These are the student’s original lyrics that were later crafted into the song:

Why do you call beauty looks
I fear that I stand there and you stare
Can’t tell where but why stare
Just come over and talk

And

We will conquer the world as one
We will be joyous and dance
A dance filled with freedom

We will unite the world as one
Although we know the world will be united
We may not even see our project
But we see the beauty in this life.
We will always know the truth
And beauty of the freedom
Of happiness.

The students took great delight in the double meaning that 1) they may not live long enough to “see” or experience the world united, and 2) even if they do, they will not “see” it visually as sighted people do. In the next several workshops we refined “The Dance of Freedom” to this:

The Dance of Freedom No. 2
Lyrics by: Alex, Julia, Grace, Raiven, Destiny,
Brianna, and Val Smalkin

Chorus:
The world will be united
As we dance the Dance of Freedom.
Whether blind or whether sighted
We all dance the Dance of Freedom.

I feel your distant stare
I know that you are there.
Please come and talk to me
Let's try things differently.

We like to say we are not blind
But our eyes are on time-out.
Our ears work overtime you see
We hear and see things differently.

Chorus

You see with your eyes, I see with my mind.
I see with my ears, I see, though I'm blind.

This lack of sight does not make me weak
This lack of sight makes me unique.

But you, too, have that special thing
That gives you your own song to sing.
Our differences can make us strong
Our differences have built this song!

Chorus

Coda:
The dance of freedom is unity,
The dance of freedom is energy
So come and join the dance with me
Though we may do it differently.
Yes, come join the dance with me.
And where it takes us, we will see.

I sent the “Dance of Freedom” lyrics to Dave Kinnoin and asked if he would set them to music. Bless his soul, he agreed. He and Jimmy Hammer not only wrote the music but also made an accompaniment track. With the permission of our students, Dave changed the order of the first lines of the chorus and asked if we could change the line “But our eyes are on a time-out.” The students settled upon “we see with our hearts, our souls, our minds.”

Student lyrics

Edited

The world will be united
As we dance The Dance of Freedom.
Whether blind or whether sighted
We all dance The Dance of Freedom.

We will dance the dance of freedom,
Whether blind or whether sighted.
We will dance the dance of freedom,
And our hearts will be united.

We like to say we are not blind
But, our eyes are on time-out.

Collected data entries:
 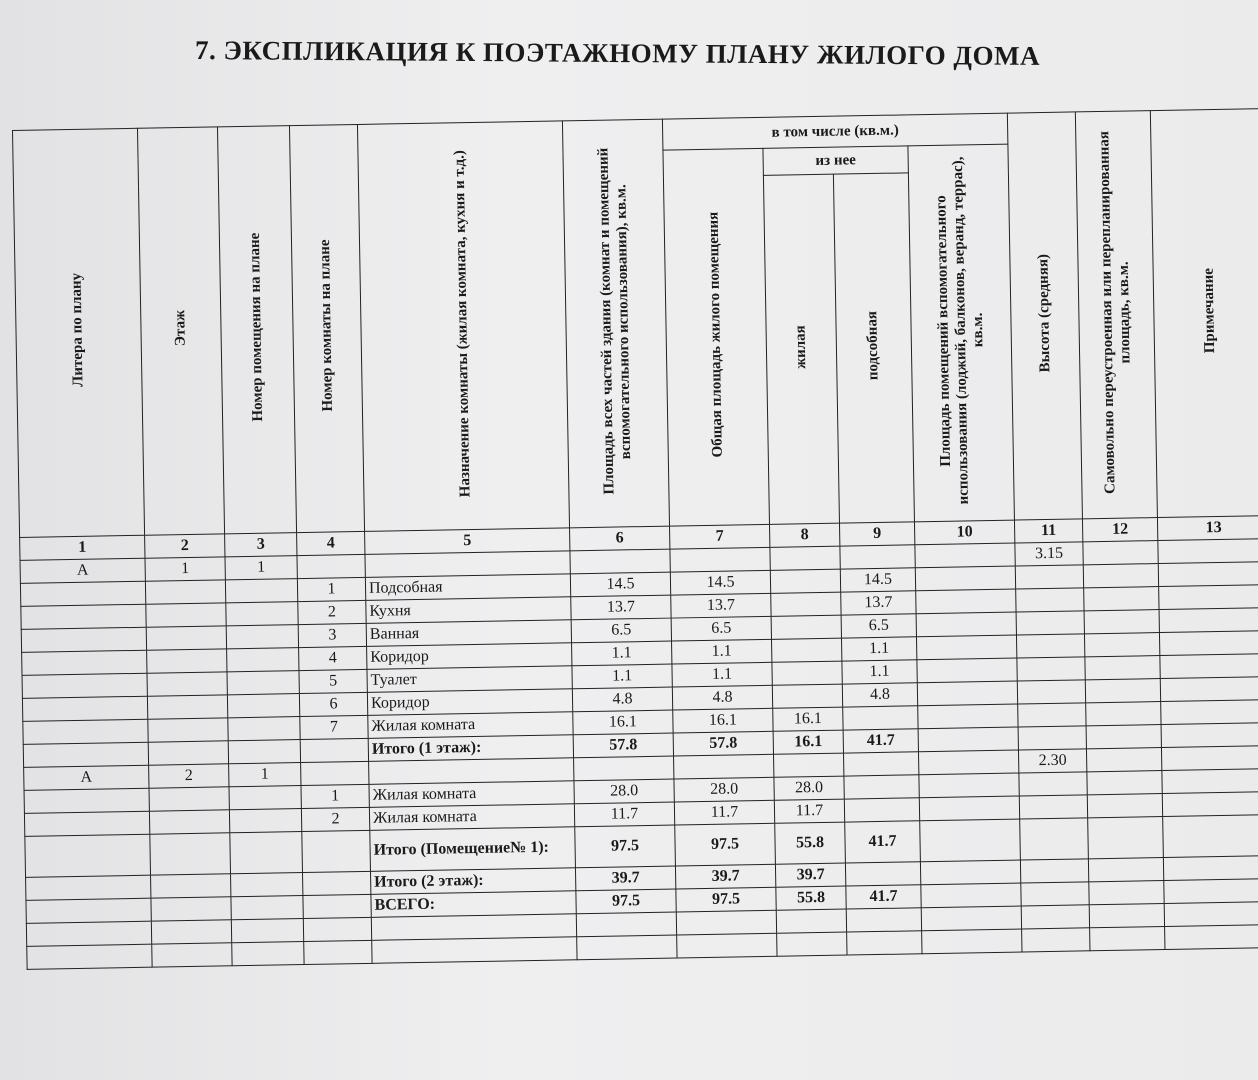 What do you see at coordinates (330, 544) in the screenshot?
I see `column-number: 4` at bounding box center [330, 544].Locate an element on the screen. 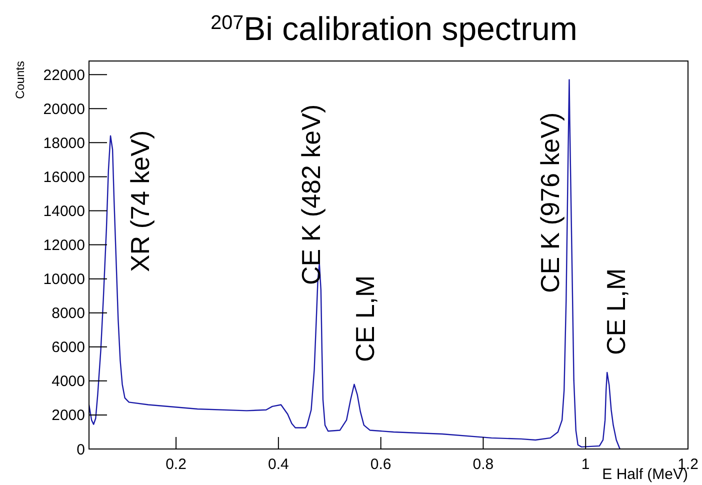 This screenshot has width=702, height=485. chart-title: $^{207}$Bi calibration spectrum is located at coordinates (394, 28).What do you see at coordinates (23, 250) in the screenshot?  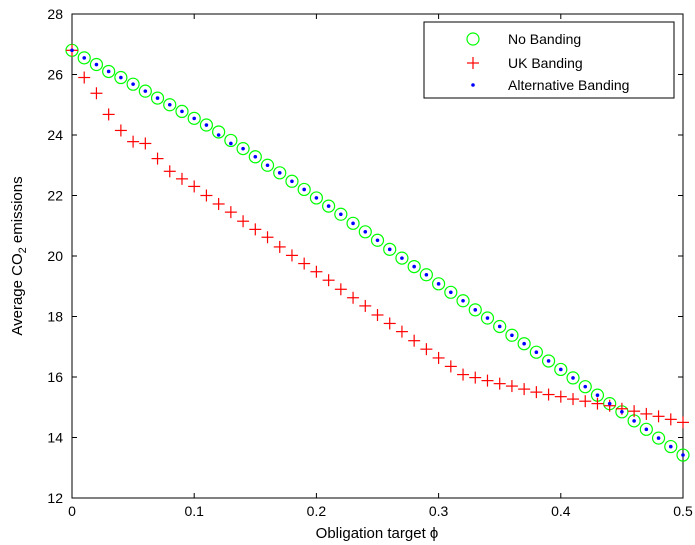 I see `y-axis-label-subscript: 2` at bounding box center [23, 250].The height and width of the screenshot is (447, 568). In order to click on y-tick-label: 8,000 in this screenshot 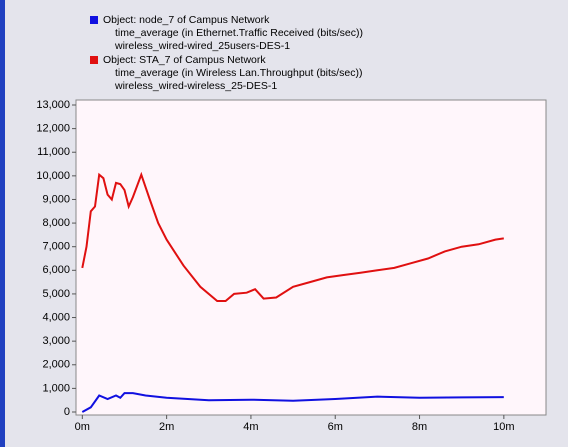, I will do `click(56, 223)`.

TASKS TO CARRY OUT –
**a.** Summarize the account of how the song "The Dance of Freedom" came together in two sentences.
**b.** Write the next part of the text about "The Dance of Freedom" lyrics, picking up after its final line.
The data entries are separate from the text about the song lyrics.

EXPECTED RESPONSES –
**a.** Students wrote original lyrics that were refined over several workshops into "The Dance of Freedom," a song about the world being united and about blind and sighted people seeing and doing things differently. Dave Kinnoin and Jimmy Hammer wrote the music and an accompaniment track, and with the students' permission Dave reordered the first lines of the chorus and asked to change one line, which the students replaced with "we see with our hearts, our souls, our minds."

**b.**
Our ears work overtime you see
We hear and see things differently

We like to say we are, we are not blind,
We see with our hearts, our souls, our minds.
Our ears work overtime, you see.
We hear and see things differently

I suppose you are anxious to hear the song, and this is where the story gets even more amazing. Because “The Dance of Freedom” was about uniting sighted and unsighted people, Irene and I thought getting another group to record would be great, and I remembered the West Los Angeles Children’s Choir from a wonderful video posted on the CMN forum. The choir is well known for recording “Prayers for the World” with Cher (for the documentary Cries from Syria), and appearing on a 2017 holiday Gap commercial. Irene had a connection—of course!

Oliver Kinnoin and Barbara Silberg
West Los Angeles Children‘s Choir at the Kinnoins‘

After one phone call and a few e-mails back and forth, Barbara Silberg, the director of the West Los Angeles Children’s Choir, agreed to teach her choir “The Dance of Freedom.” Again Dave Kinnoin, Oliver Kinnoin, Mary Kincaid, Randy Sharp, and Jimmy Hammer came to the rescue by opening their homes and hearts to twenty-five children and parents. Dave’s son, Oliver, provided the studio and recording expertise; Randy Sharp provided equipment: Dave’s wife, Mary Kincaid, helped supervise; while Dave himself entertained the children with games outside and provided cookies. Mark Stocker, another CMN member, mixed the version you will hear by clicking HERE!

The universal appeal of the MSB students’ songs and the depth of their self-expression has led to donations of time and talent beyond my imagining. During this entire project, Kabir Sehgal, a children’s author and jazz record producer who happened to like my book Springtime Dance, has acted as my advisor. He also agreed to write the CD liner notes. Through Kabir, I met writer and lyricist Mike Greenly. Mike was so taken by the students’ songs that he donated $1,500 to TAFFY to pay for the CD production and has contributed another $500 for publicity. And the list grows! Paul Avgerinos, composer of Grammy-winning music for spoken word pieces, opened his catalogue of music for us to use in any spoken word pieces we include in this project. Dirk Joseph, a local Baltimore visual artist, is donating the CD cover art, which will include braille. Beth Blenz-Clucas of Sugar Mountain PR is helping with publicity. 

Of course, Dave Kinnoin jumped in at the very beginning as did Sahffi Lynne, another local Baltimore artist. And let’s not forget twenty accessible MP3 players donated by Child’s Play Charity.

There is one more song to write about…but I’m going to save that for another day.

Keep in mind that you could reproduce this program in any school near you. Why not give it a try?